Our AROYA Grower of the Month series spotlights the stories of craft cultivators who inspire us with their ingenuity and resourcefulness. Every feature is a chance to celebrate growers who constantly find new ways to optimize, refine, and improve their processes while also blazing new trails – and finding success – in this emerging industry.
This month we sat down with Cory Desloge, Director of Cultivation at Harbor House Collective in Chelsea, MA. With a decade of commercial experience under his belt in legal markets spanning from California to Nashville, Cory joined Harbor House in September 2021 just as the brand was having its first harvest – and recovering from a build-out stalled by the pandemic. One of his first orders of business: add AROYA to the wishlist. Cory had actually learned about the platform through Ramsey and tried it when it was brand new.
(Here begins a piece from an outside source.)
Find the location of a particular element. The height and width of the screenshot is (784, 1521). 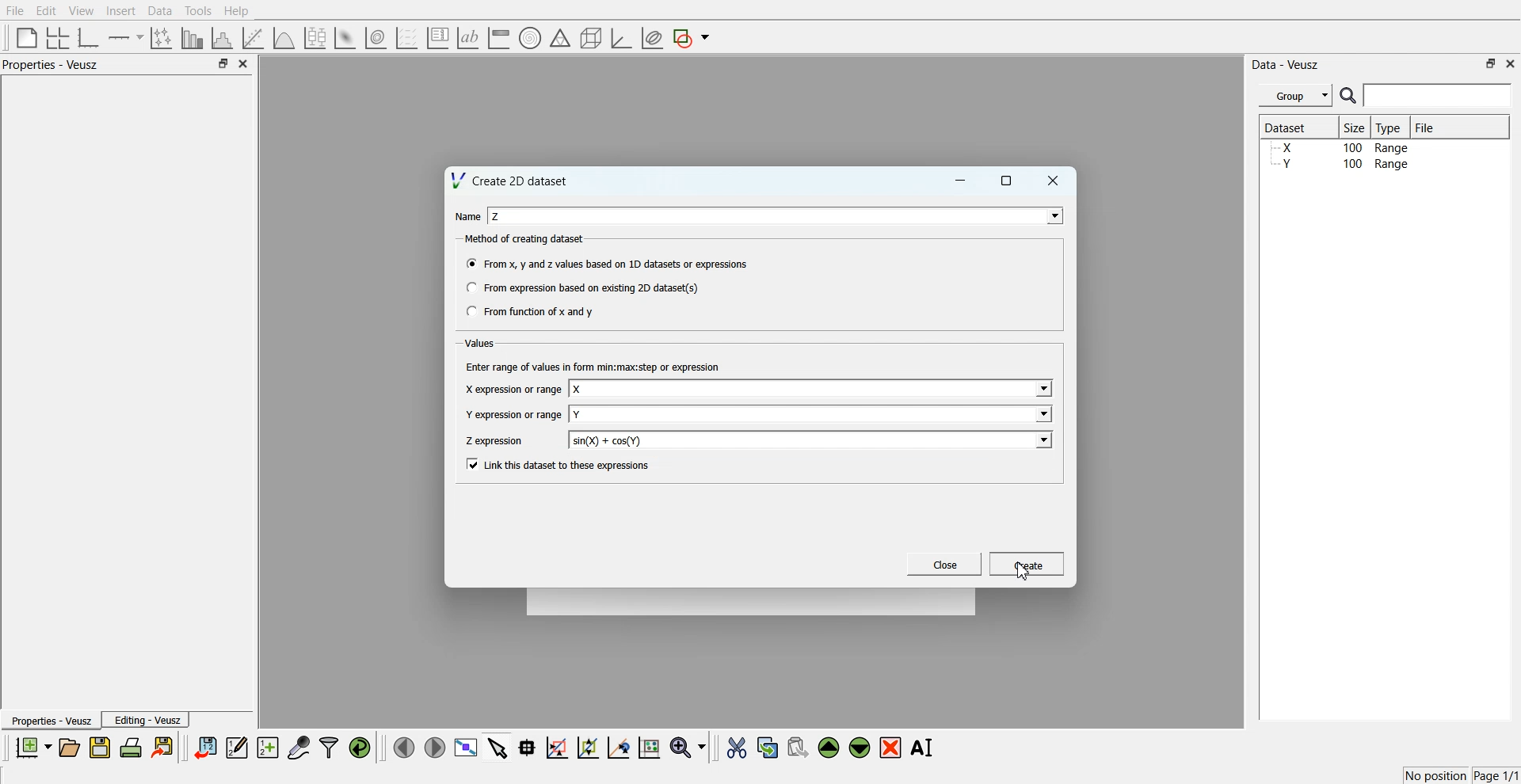

Enter name is located at coordinates (812, 439).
Now with a fully functioning vertically integrated facility with ~40,000 square feet, just under 400 lights, and a lean team of 7 growers (himself included), Cory started out knowing that precision crop steering was crucial to not only the plants’ success – but the company as a whole.
From dropping fun facts about the old-school strains from his Virginia upbringing to revealing what inspired his commitment to quality and more, Cory’s love for the craft of cultivation couldn’t be more palpable. Enjoy the read, and give Harbor House Collective a follow on Instagram to follow their journey.
[This interview has been edited for length and clarity.]
AROYA: When did Harbor House Collective get its start?
Cory Desloge, Director of Cultivation at Harbor House Collective: Harbor House Collective started their journey of trying to get a license back in 2018, and it took many years to get through the approval process. Then right as COVID hit is when the license actually went through, so they actually had to build out the facility and get everything up and running and approved while there were many restrictions and people couldn’t come onsite. I wasn't here for it, but it sounded like one of the hardest build-outs mainly just because of the timing and what was happening in the world.
But after all of the hard work from the founders, they were able to get it up and operational; I think they had the first plant in the building in May 2021, so a little over two years ago. The first harvest was in September 2021 so that's actually when I came on.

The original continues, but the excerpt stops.